**Supplied material:**

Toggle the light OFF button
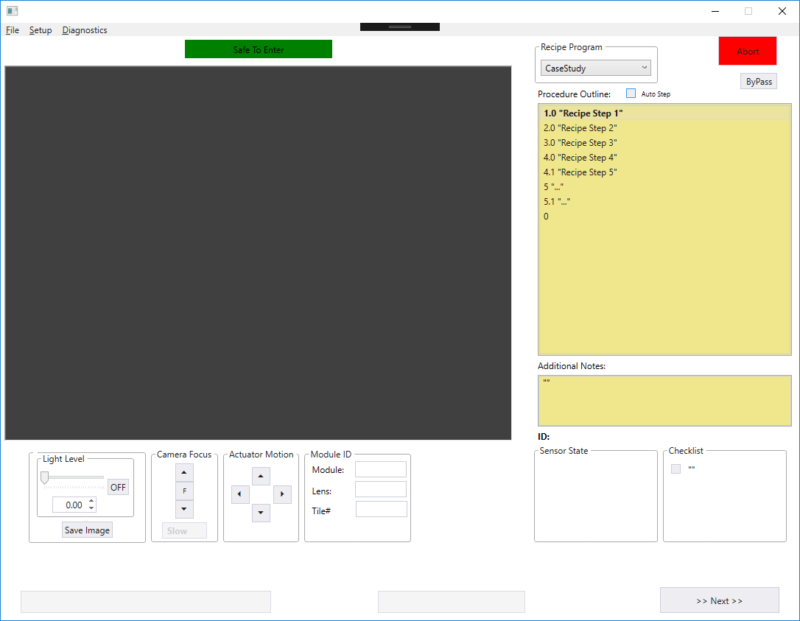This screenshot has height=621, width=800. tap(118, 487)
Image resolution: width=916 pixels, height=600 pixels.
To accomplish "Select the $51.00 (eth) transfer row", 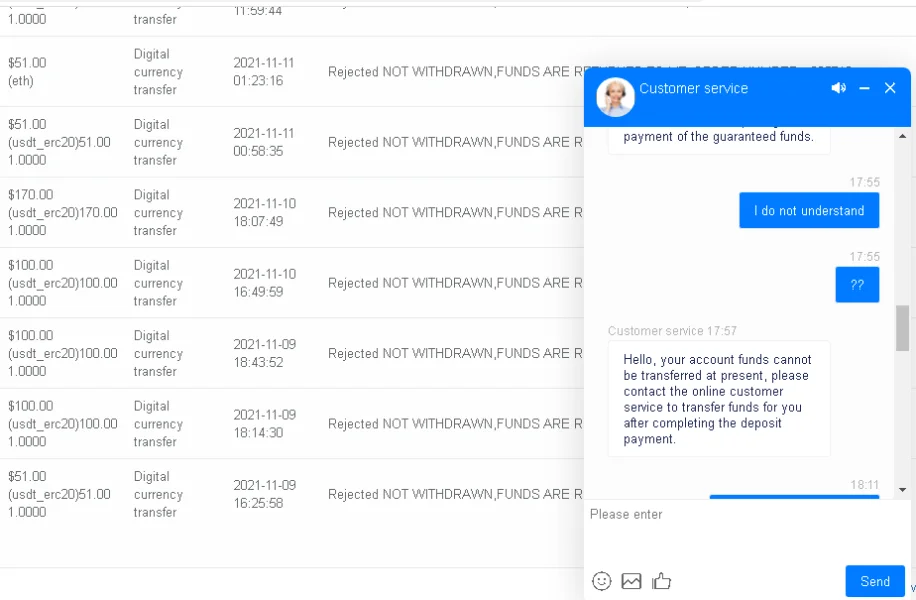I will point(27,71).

==

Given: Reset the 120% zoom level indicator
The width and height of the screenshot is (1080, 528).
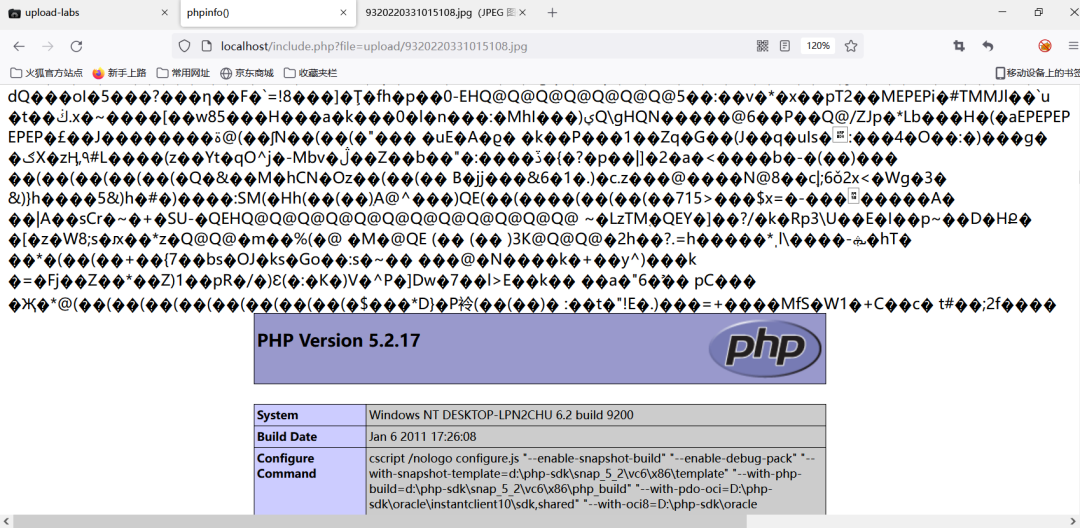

**What the task requires:**
Only the lines above from the line containing "Given: Reset the 120% zoom level indicator" through the line containing "The width and" should be retyped, exactly and with both ends included.

**Answer to the problem:**
Given: Reset the 120% zoom level indicator
The width and height of the screenshot is (1080, 528).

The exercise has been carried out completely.